::: Supplied records

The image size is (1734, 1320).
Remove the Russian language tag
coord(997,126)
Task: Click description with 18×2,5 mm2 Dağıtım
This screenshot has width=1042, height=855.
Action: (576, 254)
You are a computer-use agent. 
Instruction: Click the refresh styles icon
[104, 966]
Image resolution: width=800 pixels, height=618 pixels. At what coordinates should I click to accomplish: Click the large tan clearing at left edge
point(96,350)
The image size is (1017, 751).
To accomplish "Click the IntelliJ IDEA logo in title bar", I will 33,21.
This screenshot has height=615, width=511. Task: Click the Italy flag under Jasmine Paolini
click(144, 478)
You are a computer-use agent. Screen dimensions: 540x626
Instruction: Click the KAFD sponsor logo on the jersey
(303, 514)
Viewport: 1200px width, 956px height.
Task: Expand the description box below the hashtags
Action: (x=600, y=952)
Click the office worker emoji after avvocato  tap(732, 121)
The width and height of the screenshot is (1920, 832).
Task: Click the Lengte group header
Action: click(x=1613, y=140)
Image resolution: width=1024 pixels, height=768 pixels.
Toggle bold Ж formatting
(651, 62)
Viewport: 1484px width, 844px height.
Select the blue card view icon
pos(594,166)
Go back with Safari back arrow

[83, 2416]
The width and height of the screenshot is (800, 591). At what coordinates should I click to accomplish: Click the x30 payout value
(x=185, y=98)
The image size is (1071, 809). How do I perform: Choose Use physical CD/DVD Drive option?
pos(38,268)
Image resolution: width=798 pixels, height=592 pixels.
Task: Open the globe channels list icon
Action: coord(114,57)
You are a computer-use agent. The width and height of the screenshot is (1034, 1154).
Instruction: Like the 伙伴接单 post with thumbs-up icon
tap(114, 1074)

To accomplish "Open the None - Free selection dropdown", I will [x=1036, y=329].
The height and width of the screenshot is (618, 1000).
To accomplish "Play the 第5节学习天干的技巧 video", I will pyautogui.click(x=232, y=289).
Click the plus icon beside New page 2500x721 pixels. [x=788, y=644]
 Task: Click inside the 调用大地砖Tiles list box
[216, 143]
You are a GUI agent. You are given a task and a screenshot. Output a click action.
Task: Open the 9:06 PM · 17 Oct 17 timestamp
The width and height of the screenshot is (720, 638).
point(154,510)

::::::

- **Your instructions**
Your response must consist of the entries, reproduced exactly.

- **Reply to the exercise**
The image size is (1734, 1320).
Remove the Russian language tag
coord(997,126)
Task: Click description with 18×2,5 mm2 Dağıtım
This screenshot has width=1042, height=855.
Action: (576, 254)
You are a computer-use agent. 
Instruction: Click the refresh styles icon
[104, 966]
Image resolution: width=800 pixels, height=618 pixels. At what coordinates should I click to accomplish: Click the large tan clearing at left edge
point(96,350)
The image size is (1017, 751).
To accomplish "Click the IntelliJ IDEA logo in title bar", I will 33,21.
This screenshot has height=615, width=511. Task: Click the Italy flag under Jasmine Paolini
click(144, 478)
You are a computer-use agent. Screen dimensions: 540x626
Instruction: Click the KAFD sponsor logo on the jersey
(303, 514)
Viewport: 1200px width, 956px height.
Task: Expand the description box below the hashtags
Action: (x=600, y=952)
Click the office worker emoji after avvocato  tap(732, 121)
The width and height of the screenshot is (1920, 832).
Task: Click the Lengte group header
Action: click(x=1613, y=140)
Image resolution: width=1024 pixels, height=768 pixels.
Toggle bold Ж formatting
(651, 62)
Viewport: 1484px width, 844px height.
Select the blue card view icon
pos(594,166)
Go back with Safari back arrow

[83, 2416]
The width and height of the screenshot is (800, 591). At what coordinates should I click to accomplish: Click the x30 payout value
(x=185, y=98)
The image size is (1071, 809). How do I perform: Choose Use physical CD/DVD Drive option?
pos(38,268)
Image resolution: width=798 pixels, height=592 pixels.
Task: Open the globe channels list icon
Action: coord(114,57)
You are a computer-use agent. The width and height of the screenshot is (1034, 1154).
Instruction: Like the 伙伴接单 post with thumbs-up icon
tap(114, 1074)

To accomplish "Open the None - Free selection dropdown", I will [x=1036, y=329].
The height and width of the screenshot is (618, 1000).
To accomplish "Play the 第5节学习天干的技巧 video", I will pyautogui.click(x=232, y=289).
Click the plus icon beside New page 2500x721 pixels. [x=788, y=644]
 Task: Click inside the 调用大地砖Tiles list box
[216, 143]
You are a GUI agent. You are given a task and a screenshot. Output a click action.
Task: Open the 9:06 PM · 17 Oct 17 timestamp
The width and height of the screenshot is (720, 638).
point(154,510)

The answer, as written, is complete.